Task input —
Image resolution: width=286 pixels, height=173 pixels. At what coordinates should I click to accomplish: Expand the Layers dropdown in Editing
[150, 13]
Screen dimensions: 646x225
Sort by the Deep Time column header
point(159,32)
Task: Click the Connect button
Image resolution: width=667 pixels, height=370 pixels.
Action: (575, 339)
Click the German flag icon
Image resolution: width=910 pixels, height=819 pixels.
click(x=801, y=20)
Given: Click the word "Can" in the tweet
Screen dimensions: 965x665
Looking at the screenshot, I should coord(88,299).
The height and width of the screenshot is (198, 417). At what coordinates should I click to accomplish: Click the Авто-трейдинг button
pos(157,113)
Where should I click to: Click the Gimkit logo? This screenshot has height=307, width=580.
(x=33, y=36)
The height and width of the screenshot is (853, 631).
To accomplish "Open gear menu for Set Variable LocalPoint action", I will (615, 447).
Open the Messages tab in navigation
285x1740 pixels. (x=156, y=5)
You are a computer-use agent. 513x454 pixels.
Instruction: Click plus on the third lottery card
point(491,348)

The exercise —
Print all of the items above again, character for character, without changing anything.

Written answer —
Image resolution: width=286 pixels, height=173 pixels. At what coordinates should I click to accomplish: Expand the Layers dropdown in Editing
[150, 13]
Screen dimensions: 646x225
Sort by the Deep Time column header
point(159,32)
Task: Click the Connect button
Image resolution: width=667 pixels, height=370 pixels.
Action: (575, 339)
Click the German flag icon
Image resolution: width=910 pixels, height=819 pixels.
click(x=801, y=20)
Given: Click the word "Can" in the tweet
Screen dimensions: 965x665
Looking at the screenshot, I should coord(88,299).
The height and width of the screenshot is (198, 417). At what coordinates should I click to accomplish: Click the Авто-трейдинг button
pos(157,113)
Where should I click to: Click the Gimkit logo? This screenshot has height=307, width=580.
(x=33, y=36)
The height and width of the screenshot is (853, 631).
To accomplish "Open gear menu for Set Variable LocalPoint action", I will (615, 447).
Open the Messages tab in navigation
285x1740 pixels. (x=156, y=5)
You are a computer-use agent. 513x454 pixels.
Instruction: Click plus on the third lottery card
point(491,348)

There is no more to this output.